WORK TO COMPLETE:
Whenever the word "sidebar" shows up in a line of the data, copy that line.

RECORDS TO PROCESS: Begin

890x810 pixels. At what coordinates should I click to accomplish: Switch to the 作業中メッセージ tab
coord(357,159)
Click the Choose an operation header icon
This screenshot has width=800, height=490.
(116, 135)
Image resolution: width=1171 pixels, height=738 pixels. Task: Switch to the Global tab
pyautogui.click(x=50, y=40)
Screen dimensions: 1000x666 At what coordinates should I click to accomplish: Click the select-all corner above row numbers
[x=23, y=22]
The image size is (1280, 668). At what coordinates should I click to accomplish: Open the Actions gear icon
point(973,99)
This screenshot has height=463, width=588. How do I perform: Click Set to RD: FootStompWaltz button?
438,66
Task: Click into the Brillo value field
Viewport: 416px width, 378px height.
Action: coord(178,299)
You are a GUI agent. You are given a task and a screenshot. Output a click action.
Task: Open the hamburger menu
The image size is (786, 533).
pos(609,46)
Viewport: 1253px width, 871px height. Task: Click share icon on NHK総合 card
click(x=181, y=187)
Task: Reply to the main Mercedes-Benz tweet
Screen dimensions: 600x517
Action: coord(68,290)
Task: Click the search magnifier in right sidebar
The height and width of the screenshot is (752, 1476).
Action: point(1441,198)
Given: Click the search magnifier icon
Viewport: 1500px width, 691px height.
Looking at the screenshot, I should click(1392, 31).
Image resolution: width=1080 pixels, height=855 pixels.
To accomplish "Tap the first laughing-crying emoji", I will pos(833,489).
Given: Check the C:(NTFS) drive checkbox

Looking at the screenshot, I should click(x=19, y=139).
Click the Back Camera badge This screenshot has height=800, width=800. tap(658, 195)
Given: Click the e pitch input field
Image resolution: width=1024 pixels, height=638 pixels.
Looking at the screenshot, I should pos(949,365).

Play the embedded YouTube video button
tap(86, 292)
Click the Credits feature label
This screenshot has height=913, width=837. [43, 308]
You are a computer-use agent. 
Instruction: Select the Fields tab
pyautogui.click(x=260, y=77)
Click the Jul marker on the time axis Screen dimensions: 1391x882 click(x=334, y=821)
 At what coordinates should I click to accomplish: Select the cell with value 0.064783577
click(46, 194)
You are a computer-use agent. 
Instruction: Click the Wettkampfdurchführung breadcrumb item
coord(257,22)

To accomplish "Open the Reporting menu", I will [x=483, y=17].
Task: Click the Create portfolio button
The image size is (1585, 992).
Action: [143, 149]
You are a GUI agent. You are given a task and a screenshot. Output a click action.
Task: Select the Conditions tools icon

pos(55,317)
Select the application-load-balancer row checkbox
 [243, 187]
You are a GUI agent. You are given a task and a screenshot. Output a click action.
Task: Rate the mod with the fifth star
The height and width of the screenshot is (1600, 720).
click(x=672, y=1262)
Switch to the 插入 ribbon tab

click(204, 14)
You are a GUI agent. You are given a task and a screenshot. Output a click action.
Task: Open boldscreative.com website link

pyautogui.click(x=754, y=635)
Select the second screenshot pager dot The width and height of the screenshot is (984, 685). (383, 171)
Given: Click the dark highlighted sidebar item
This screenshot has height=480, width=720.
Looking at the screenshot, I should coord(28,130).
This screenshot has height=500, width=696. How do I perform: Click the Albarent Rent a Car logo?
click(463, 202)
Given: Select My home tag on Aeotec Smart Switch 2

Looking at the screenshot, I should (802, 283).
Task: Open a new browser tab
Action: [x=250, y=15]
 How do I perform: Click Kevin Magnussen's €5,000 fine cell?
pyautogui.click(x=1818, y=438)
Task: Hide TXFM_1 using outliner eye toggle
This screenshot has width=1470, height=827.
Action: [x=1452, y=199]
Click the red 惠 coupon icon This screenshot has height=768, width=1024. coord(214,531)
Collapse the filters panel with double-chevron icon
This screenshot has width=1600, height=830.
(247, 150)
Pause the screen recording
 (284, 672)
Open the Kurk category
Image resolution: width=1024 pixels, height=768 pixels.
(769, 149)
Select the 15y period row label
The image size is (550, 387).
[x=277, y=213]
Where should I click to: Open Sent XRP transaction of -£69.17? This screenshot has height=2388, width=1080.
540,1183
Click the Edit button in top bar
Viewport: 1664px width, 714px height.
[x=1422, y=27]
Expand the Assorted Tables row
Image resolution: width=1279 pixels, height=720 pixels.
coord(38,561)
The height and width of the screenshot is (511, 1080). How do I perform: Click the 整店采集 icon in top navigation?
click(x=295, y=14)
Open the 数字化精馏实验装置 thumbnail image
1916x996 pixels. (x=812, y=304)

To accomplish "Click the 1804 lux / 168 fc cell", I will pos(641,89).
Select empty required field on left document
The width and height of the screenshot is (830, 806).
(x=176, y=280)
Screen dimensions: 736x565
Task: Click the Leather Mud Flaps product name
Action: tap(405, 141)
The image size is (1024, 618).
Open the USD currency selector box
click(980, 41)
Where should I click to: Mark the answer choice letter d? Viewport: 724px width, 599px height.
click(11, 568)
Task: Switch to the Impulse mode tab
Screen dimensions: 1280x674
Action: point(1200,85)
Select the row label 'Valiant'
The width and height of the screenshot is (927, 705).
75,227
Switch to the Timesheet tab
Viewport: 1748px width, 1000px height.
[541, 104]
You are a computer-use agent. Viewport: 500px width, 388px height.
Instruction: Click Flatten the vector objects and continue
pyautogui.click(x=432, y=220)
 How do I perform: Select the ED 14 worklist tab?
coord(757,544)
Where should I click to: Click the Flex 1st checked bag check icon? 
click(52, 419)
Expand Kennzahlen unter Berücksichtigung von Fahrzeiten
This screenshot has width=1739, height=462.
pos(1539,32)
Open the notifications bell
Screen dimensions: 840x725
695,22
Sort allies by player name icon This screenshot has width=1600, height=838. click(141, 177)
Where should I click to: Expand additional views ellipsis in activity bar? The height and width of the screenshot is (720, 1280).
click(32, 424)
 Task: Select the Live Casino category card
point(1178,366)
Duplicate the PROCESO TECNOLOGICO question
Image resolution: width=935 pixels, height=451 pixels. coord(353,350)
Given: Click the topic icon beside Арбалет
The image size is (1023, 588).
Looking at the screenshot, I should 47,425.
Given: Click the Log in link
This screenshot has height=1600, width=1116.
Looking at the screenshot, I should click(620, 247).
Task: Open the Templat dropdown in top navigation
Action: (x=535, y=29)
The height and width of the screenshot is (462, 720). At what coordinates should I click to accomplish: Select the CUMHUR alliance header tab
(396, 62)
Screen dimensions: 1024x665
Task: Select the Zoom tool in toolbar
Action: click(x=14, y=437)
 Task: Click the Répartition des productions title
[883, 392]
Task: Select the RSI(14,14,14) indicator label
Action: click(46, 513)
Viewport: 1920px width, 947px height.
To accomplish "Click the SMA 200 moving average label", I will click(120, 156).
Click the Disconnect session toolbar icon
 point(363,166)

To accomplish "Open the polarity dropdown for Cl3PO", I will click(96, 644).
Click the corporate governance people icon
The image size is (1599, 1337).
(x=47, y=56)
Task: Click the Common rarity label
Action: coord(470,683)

RECORDS TO PROCESS: End

RESPONSE TO THE EXERCISE:
Task: Click the search magnifier in right sidebar
Given: Click the dark highlighted sidebar item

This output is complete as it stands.